* Do this: Render the lines of the records from the one containing "Given: Select the gray 'Less' legend swatch" through the one containing "Looking at the" as a JSON list of strings, with one string per line and blank lines omitted.

* Provided data:
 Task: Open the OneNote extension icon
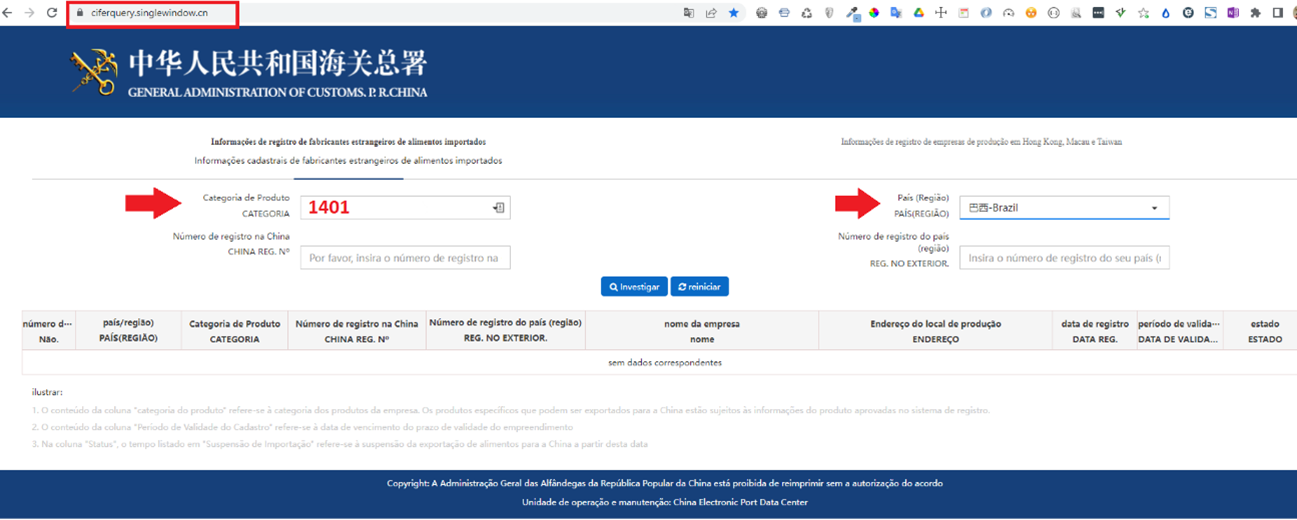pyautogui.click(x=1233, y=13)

---

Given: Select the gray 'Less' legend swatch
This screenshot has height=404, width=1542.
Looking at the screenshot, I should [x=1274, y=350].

--

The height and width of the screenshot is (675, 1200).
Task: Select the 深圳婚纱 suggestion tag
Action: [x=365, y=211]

* Task result:
[
  "Given: Select the gray 'Less' legend swatch",
  "This screenshot has height=404, width=1542.",
  "Looking at the screenshot, I should [x=1274, y=350]."
]